More importantly, the events of Saga #54 provide a great breaking point in the series. Without giving too much away, they signal a thematic and temporal stopping point, one that is likely to either shift the perspective of the series in a radical way or set it up for an endgame. No matter what happens next, the first 54 issues come together to make for a compelling read all on their own with much of what happens in the most recent issues reflecting themes and characters arcs from the very beginning. To place the series in terms of another popular sci-fi franchise, catching up now would be like watching A New Hope and Empire Strikes Back, before Return of the Jedi is released. And just like in this hypothetical example where you haven’t seen Star Wars, it’s difficult to justify staying away any longer.
Still a Great Comic
The shine can come off a lot of comics series over the course of a few years, much less 54 entire issues. Many Image Comics series have run down their premise after an initial arc and then insisted on pushing forward to ever diminishing returns (and readers). We are here to assure you that is not the case with Saga. When the series first began, Vaughan stated that he intended for it to run longer than either of his most popular creator-owned endeavors to date, Y: The Last Man and Ex Machina. These series ran for 60 and 50 issues, respectively, and filled every single one of them with significant new plots, characters arcs, and twists. He is a writer that plans for the long game and Saga has only reaffirmed this ability. As the series has grown and the cast has evolved, it is clearly following a plan. The events of Saga #54 re-establish this in an especially clear fashion as multiple bits of foreshadowing and key themes from the very first story arc are fulfilled.
Current readers are just as likely as new ones to appreciate the growth of Fiona Staples’ stellar artwork throughout the course of the series. Staples was made a star upon the publication of Saga #1, and for very good reason. No other storyteller in comics had an imagination, style, or approach quite like hers. Comparing Saga #1 and Saga #54, it’s still stunning to see how much all of those elements have evolved over the course of 6 years. The work has become more fluid and use of watercolor-like fills even richer. It is an impressive evolution worth experiencing no matter how much of Saga you might have already read.
Still an Important Comic
Saga is a lot of things. It’s a great adventure, an emotional roller coaster, an imaginative sci-fi travelogue, and more. There is so much about the series that could be described in purely visceral reactions that it’s sometimes easy to overlook the heart of the story. No matter how crazy the events of the series become it always remains a story about family and the incredible challenges of loving and surviving our world. That was a story that felt important in 2012 when the series began, and feels even more important in 2018.

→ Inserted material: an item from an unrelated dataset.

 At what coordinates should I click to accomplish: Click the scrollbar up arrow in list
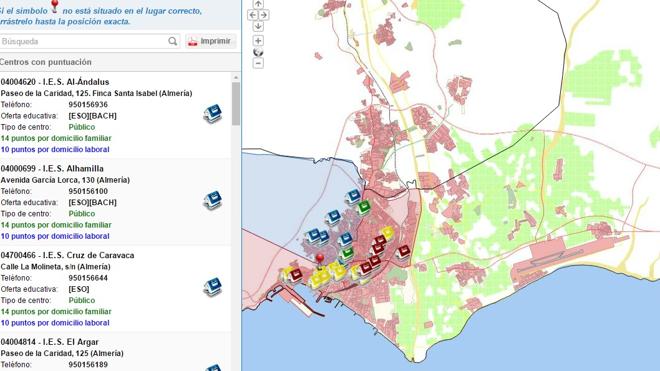tap(236, 78)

Across the course of 54 issues Saga has explored an incredible array of themes through its growing family unit. Frankly, it is more difficult to imagine a significant concept the series has not touched upon. War, refugees, drug use, journalism, abuseโฆ the list goes on and on, and every single element is approached with nuance and compassion. This perspective has formed a series that reflects an entire universe through the eyes of a single family, making it clear that while they are but a few members of a massive setting, that it all matters. It is difficult to imagine many more important ideas than that.